Das Bundeskriminalamt hatte gerade in der Anfangszeit viele Führungskräfte mit NS-Vergangenheit. Das ist schon länger bekannt. Doch erst vor wenigen Jahren hat das BKA eine Historikerkommission eingesetzt, um gerade die Frühphase der eigenen Geschichte umfassend und systematisch aufzuarbeiten.

Von Kay Müllges | 07.04.2011
    "Als ich damit begann, vor drei Jahren etwa, und das erste Mal auch so Zahlen in Erinnerung gerufen hatte, das von 47 Führungskräften Anfang der 50er-Jahre 33 in der SS gewesen waren, war das Erstaunen groß. Die es a) nicht wussten, aber auch b) diejenigen, die mir sagten: Haben wir nichts besseres zu tun. Aber das kannte ich aus Schleswig-Holstein auch, weil das eine typische Reaktion von Leuten war, die die Diskussion nicht wollten. Die vielleicht auch fürchteten das eigene Nest zu beschmutzen.

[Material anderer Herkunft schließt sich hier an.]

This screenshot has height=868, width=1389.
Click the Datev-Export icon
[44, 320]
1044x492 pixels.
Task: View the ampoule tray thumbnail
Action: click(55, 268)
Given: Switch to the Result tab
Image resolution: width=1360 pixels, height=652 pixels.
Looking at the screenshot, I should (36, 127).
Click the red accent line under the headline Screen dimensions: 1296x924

Ich bin aber davon überzeugt, dass man diese Diskussion unbedingt benötigt, weil sie auch noch eine andere Dimension hat. Es ist für mich die Dimension des Vertrauens, das die Bevölkerung in die Polizei haben muss, dass die Polizei mit den Rechten, die uns gegeben werden auch sensibel umgeht."

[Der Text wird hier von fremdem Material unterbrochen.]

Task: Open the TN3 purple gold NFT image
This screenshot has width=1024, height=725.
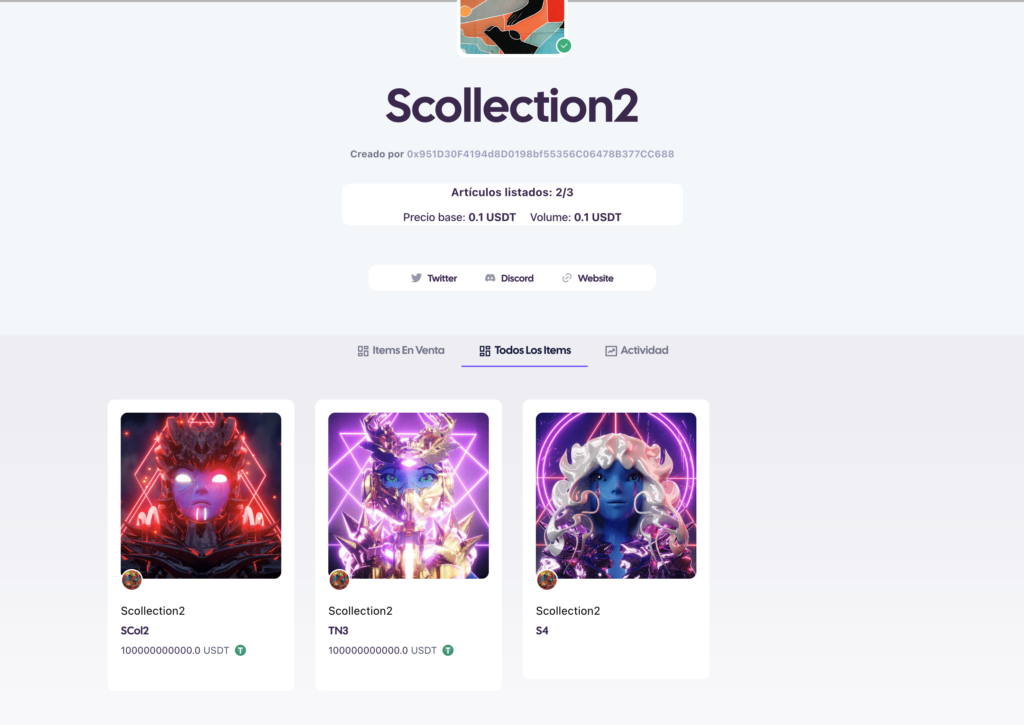Action: pos(409,495)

    Jörg Ziercke, der Präsident des Bundeskriminalamtes, blickt zufrieden auf den bisherigen Diskussionsprozess zur Geschichte seines Amtes zurück. Angestoßen wurde die öffentliche Debatte bereits im Jahr 2001, als der ehemalige BKA-Beamte Dieter Schenk ein Buch schrieb mit dem Titel: "Auf dem rechten Auge blind – die braunen Wurzeln des BKA." Schenk schildert darin die Bemühungen der sogenannten Charlottenburger, einer Seilschaft von Beamten, die gemeinsam an der SS-Führerschule der Sicherheitspolizei in Berlin Charlottenburg ausgebildet wurden. Sie alle fanden sich nach dem Krieg im 1951 gegründeten Bundeskriminalamt wieder, ihr Kopf war Paul Dickopf, der - viel später - auch selbst Präsident des BKA wurde. Aus Schenks Buch stammt die von Jörg Ziercke zitierte Erkenntnis, dass die Mehrheit der frühen Führungskräfte des BKA in der SS gewesen waren und viele von ihnen auch Kriegsverbrechen begangen hatten. Seit 2008 befasst sich eine von Ziercke eingesetzte Historikerkommission mit der Erforschung der Frühgeschichte des Amtes. Professor Patrick Wagner von der Universität Halle, dem Leiter der Kommission, geht es allerdings weniger um die Enthüllung weiterer brauner Flecken.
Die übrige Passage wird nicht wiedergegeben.